I watch tons of Bitish films and I love their slang! Wanker, Tosser, Having it Off...they just seem less vulgar than American alternatives.


----------



## Morpheus uk (Aug 5, 2008)

Wanker, shacking hands to madam palm and her 5 lovely daughters, eagle spread across the bed engaging in the pleasure of the palm XD


----------



## idolomantis (Aug 5, 2008)

Morpheus uk said:


> Wanker, saying hello to madam pal and her 5 lovely daughters, eagle spread across the bed engaging in the pleasure of the palm XD


XD :lol:


----------



## obregon562 (Aug 6, 2008)

> Wanker, saying hello to madam pal and her 5 lovely daughters, eagle spread across the bed engaging in the pleasure of the palm XD


 :mellow: does that mean what i think it means? :lol:


----------



## idolomantis (Aug 6, 2008)

obregon562 said:


> :mellow: does that mean what i think it means? :lol:


is you think what i think then we think that we both thenk what that means, at least i think so.


----------



## obregon562 (Aug 6, 2008)

> QUOTE (obregon562 @ Aug 6 2008, 06:47 PM) does that mean what i think it means?
> 
> is you think what i think then we think that we both thenk what that means, at least i think so.

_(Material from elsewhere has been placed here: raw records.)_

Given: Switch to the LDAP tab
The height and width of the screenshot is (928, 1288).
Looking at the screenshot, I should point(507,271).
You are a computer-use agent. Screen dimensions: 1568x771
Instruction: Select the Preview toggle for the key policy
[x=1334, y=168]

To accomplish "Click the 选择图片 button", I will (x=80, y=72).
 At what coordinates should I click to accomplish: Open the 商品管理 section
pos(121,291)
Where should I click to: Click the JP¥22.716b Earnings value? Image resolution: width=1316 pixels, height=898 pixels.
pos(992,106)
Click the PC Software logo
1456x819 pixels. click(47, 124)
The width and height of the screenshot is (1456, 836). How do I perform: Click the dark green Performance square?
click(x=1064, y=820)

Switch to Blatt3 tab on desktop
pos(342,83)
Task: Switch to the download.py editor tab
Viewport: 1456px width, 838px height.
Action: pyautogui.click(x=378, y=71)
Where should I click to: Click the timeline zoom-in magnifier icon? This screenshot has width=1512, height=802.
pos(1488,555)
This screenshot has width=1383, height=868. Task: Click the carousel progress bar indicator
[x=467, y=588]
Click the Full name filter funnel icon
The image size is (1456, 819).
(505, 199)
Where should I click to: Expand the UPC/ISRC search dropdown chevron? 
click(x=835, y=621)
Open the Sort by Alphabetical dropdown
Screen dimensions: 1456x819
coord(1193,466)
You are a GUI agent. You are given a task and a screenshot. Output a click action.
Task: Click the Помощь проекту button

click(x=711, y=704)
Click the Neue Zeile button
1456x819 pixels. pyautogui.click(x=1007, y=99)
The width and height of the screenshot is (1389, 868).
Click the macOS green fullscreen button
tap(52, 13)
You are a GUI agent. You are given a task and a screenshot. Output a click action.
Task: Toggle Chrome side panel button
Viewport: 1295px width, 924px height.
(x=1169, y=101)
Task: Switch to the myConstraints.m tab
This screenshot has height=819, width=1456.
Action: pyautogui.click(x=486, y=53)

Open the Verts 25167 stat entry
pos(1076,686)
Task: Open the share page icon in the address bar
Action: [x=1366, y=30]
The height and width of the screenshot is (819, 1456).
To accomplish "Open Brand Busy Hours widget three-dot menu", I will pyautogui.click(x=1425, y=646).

I see. so is it about that?


----------



## collinchang635 (Aug 7, 2008)

idolomantis said:


> how about some fresh poo.......


I agree with you. Except I would light the bag of poo on fire and throw it on her front step


----------



## jason_mazzy (Aug 13, 2008)

hamburger meat/fluy pupae/saturday afternoon. alot o maggots by monday!


----------